──────── Excerpted passage

Introduction to the Directory of Sources on Irish Women’s History, 1999.

Background to the Survey

The Women’s History Project was set up in September 1997 to meet three objectives:

  1. To survey and record sources relevant to the history of women in Ireland
  2. To list these sources and to make the list available to the public
  3. To publish historical documents relating to the history of women in Ireland

In order to survey existing records two strategies were followed: the construction of a questionnaire which could be completed by keepers of papers, and the organisation of visits to various repositories. We needed some way of ascertaining from existing repositories just what material was available and how best it might be entered onto our database. The questionnaire was an attempt to provide us with that information. We used as a model a questionnaire that had been devised in America in the mid-1970s as part of the Women’s History Sources, undertaken by the Social Welfare History Archives at the University of Minnesota. We adapted this questionnaire for our own needs. We sought specific information about the repository, such as opening hours, facilities, etc. We requested relatively detailed information about the collection/collections, as they related to women, held by a particular repository. Once questionnaires were returned follow up visits were made by staff on the Project and material entered onto a database.

People are not generally used to thinking about or locating sources relating to women. Often material is discarded because it is thought to be useless. The criteria for inclusion in this survey were very broad. We were interested in finding material on women of all classes and in all time periods, contemporary material is listed as well as older material. We also attempted to include sources in the Irish language. (Unfortunately due to the database programme we were using we were unable to insert ‘fadas’ in Irish language material).

The main criteria for inclusion were that the collections contained material about women’s lives and roles. We used the following categories as a way of ascertaining where material relating to women might be found in particular archives or repositories:

  • collections of individual women
  • records of women’s organisations
  • religious/ecclesiastical records
  • records of an organisation, institution or movement in which women played a significant but not exclusive part
  • records of an organisation, institution, or movement that significantly influenced women’s lives
  • papers of a family (in which there are papers of female members)
  • collections with ‘hidden’ women.

────────────────

# [Exercise description]
Duplicate the stretch of the directory introduction from "The main criteria" through "with ‘hidden’ women.".

──────── Dataset rows

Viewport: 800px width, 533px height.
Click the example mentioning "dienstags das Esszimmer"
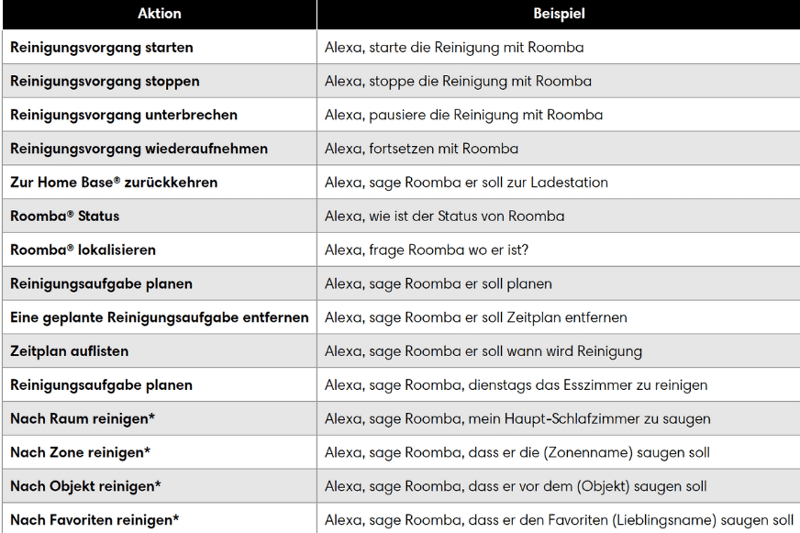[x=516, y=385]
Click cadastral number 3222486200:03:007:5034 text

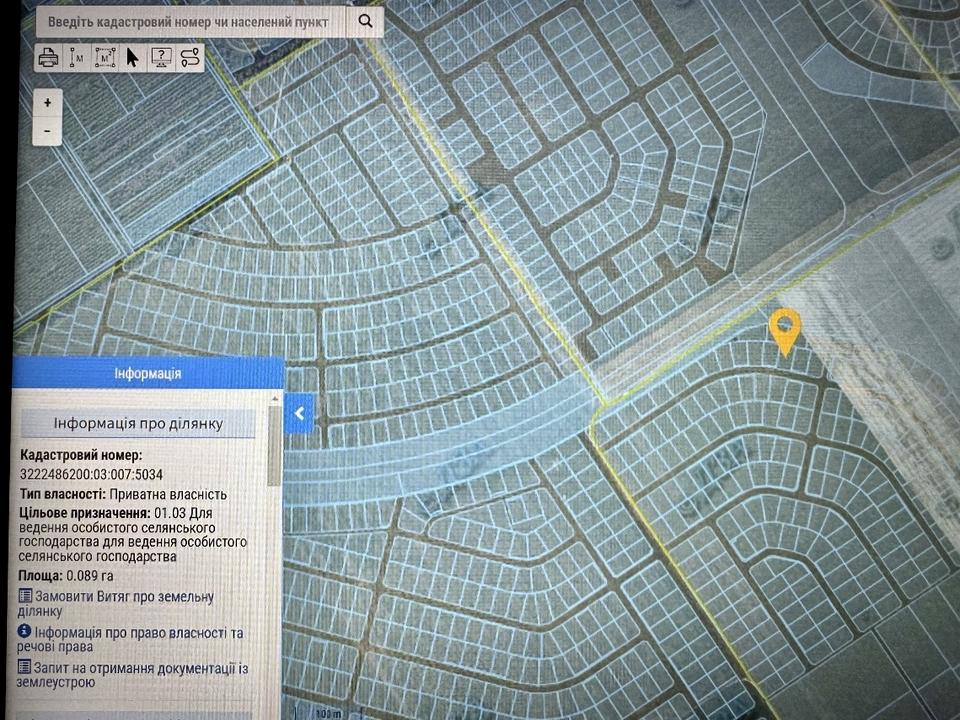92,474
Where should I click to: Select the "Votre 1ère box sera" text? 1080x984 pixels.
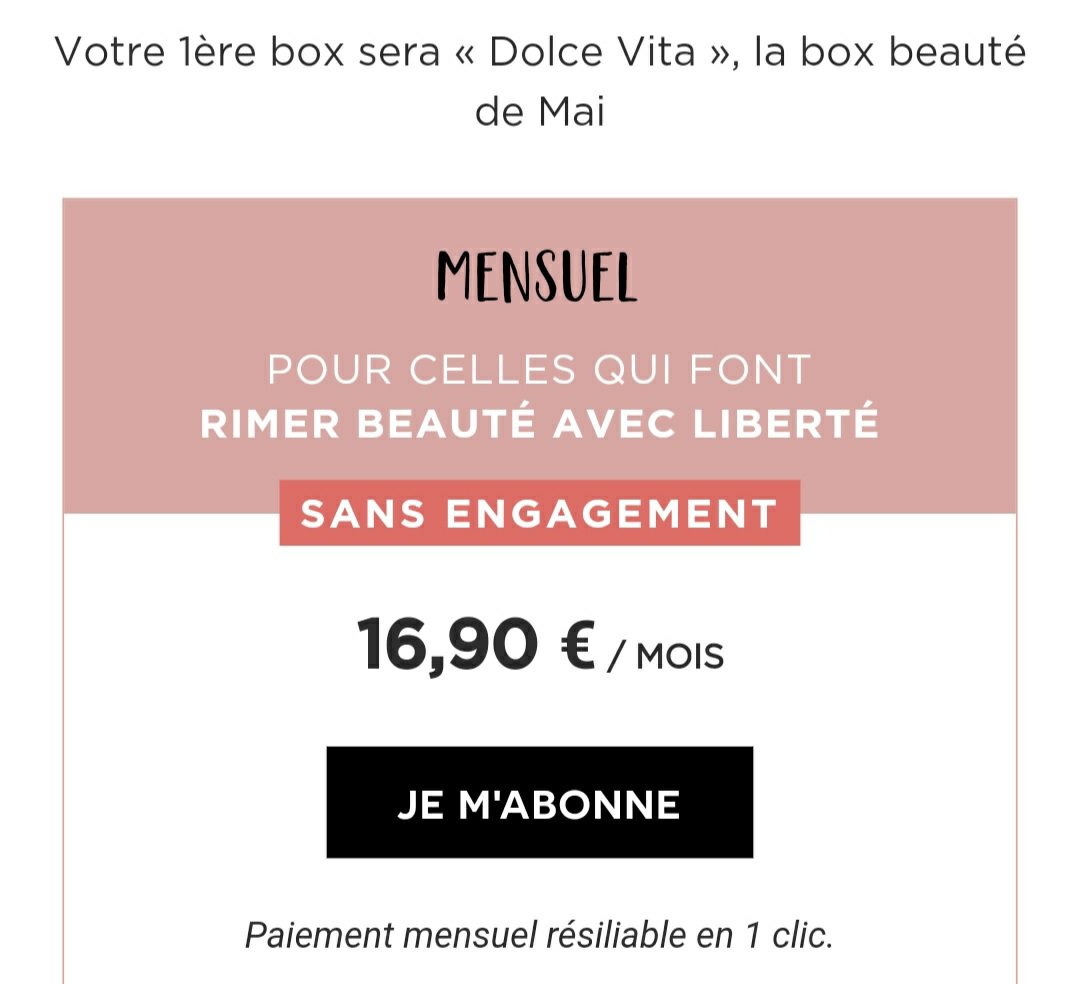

────────────────

# [Task answer]
The main criteria for inclusion were that the collections contained material about women’s lives and roles. We used the following categories as a way of ascertaining where material relating to women might be found in particular archives or repositories:

  • collections of individual women
  • records of women’s organisations
  • religious/ecclesiastical records
  • records of an organisation, institution or movement in which women played a significant but not exclusive part
  • records of an organisation, institution, or movement that significantly influenced women’s lives
  • papers of a family (in which there are papers of female members)
  • collections with ‘hidden’ women.